# [TASK]
In the material beneath, how many lines contain the word "agent"? Give the count alone.

# [EXCERPTED RECORDS]

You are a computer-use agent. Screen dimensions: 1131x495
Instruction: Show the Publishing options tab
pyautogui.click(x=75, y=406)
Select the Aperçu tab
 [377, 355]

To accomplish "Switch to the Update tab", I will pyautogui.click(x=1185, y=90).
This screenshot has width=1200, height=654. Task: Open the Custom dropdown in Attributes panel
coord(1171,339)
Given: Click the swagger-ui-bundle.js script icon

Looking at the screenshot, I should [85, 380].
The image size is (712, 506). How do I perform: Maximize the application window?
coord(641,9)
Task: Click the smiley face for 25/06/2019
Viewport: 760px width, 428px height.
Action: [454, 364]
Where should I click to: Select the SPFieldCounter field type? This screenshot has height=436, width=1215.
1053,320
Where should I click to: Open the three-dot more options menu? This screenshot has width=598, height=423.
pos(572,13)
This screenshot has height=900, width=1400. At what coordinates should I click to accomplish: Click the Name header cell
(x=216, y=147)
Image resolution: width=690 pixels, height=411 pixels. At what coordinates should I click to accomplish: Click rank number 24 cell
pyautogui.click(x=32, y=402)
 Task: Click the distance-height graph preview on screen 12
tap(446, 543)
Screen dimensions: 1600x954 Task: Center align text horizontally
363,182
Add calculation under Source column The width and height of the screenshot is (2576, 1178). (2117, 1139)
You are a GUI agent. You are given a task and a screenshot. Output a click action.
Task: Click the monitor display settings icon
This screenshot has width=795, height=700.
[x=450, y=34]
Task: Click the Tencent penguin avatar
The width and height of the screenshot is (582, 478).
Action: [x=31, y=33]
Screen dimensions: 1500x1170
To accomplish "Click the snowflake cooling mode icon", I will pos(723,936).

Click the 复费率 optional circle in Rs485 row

# [EXERCISE SOLUTION]
2